We love our pets, and they love us. When we walk through the door at the end of a long day, they come running to us, paw over paw. Their positive energy is infectious and what may have been a bad day is now a good one.
They bring happiness and joy to our lives and they remind us not to sweat the small stuff. Our pups show us how to live in the moment, and to appreciate things for what they are. They have no expectations and no motives (well, maybe food 😉 ). Our pets just want to be by our side. We are truly blessed to have such loving and affectionate creatures in our life.

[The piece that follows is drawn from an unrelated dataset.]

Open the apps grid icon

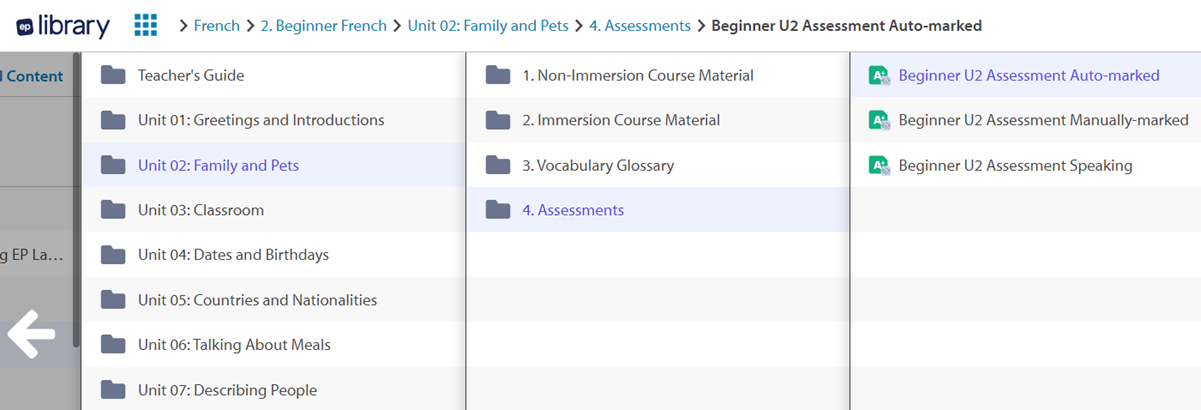[146, 25]
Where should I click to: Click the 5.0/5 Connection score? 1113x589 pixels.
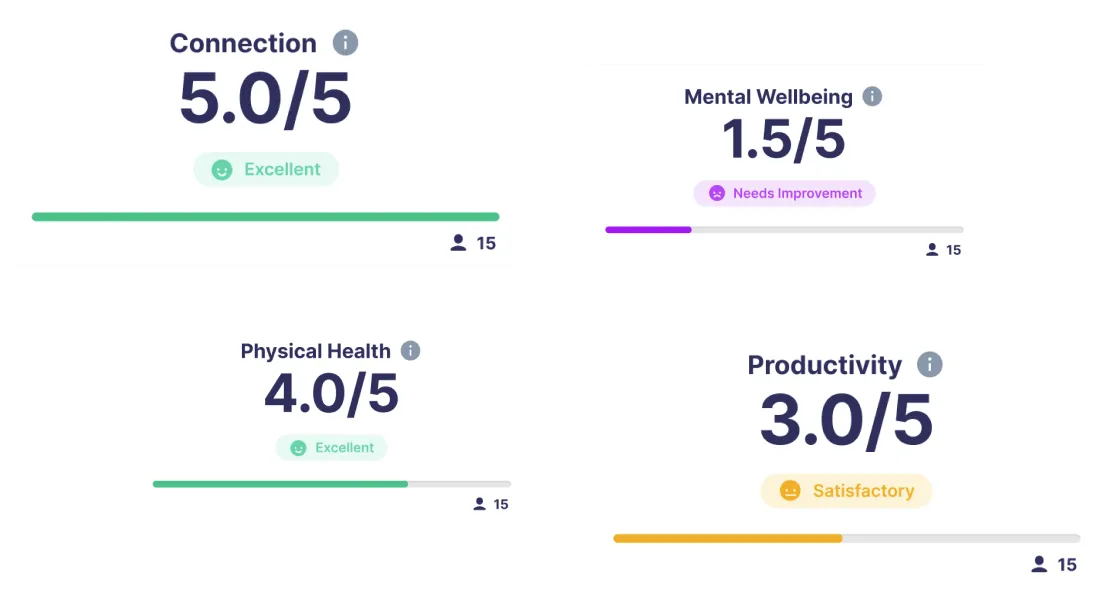[265, 99]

But, what would we do if we ever lost our furry friend? What if when we went into the backyard to call Shadow (or Fido, Bear, or Max) and he wasn’t there? Fear would set in and you would certainly feel devastated. To make matters worse, what if he wasn’t wearing his collar? We’d have to start searching the neighborhood, create “Lost Dog” posters, and call all of the local animal shelters. Shadow may be microchipped, but that doesn’t help anything unless he’s scanned.
Will a stranger take in your dog and give him a new home? Or will he be shooed away on the streets—treated like a stray?
Dog tags for pets are an essential part of being a responsible pet owner. Visible pet ID tags help your dog (or cat) get back home. According to The New York Times and a 2007 Journal of the American Veterinary Association report, fewer than half of lost dogs were wearing tags at the time they went missing. This makes bringing your beloved pet home more difficult than is necessary.
Let’s look at the story of the calico cat named Willow. Willow went missing from home in Boulder, Colorado in 2006. Her owners, Jamie and Chris Squires, were unable to find her and assumed she had been killed by roaming coyotes. Five years later, in 2011, the Squires got a call from Animal Care and Control based in New York. The shelter had Willow! Because she had been microchipped, Willow was returned to her family. However, if Willow had been wearing a pet ID, she might have been reconnected with her family long before.
The History of the Pet ID Tag
The first recorded dog license dates back to 1446 in Utrecht, Holland. The fee for licensure cost a couple of pounds of salt (yes, salt). In 1598-Germany, dogs were taxed and recorded. The Bark writes that as pet ownership in the 19th century U.S. grew, dog licensing and tags got a new look. The earliest form was paper. Available in an array of colors, the paper license was printed with the dog’s image and owner information.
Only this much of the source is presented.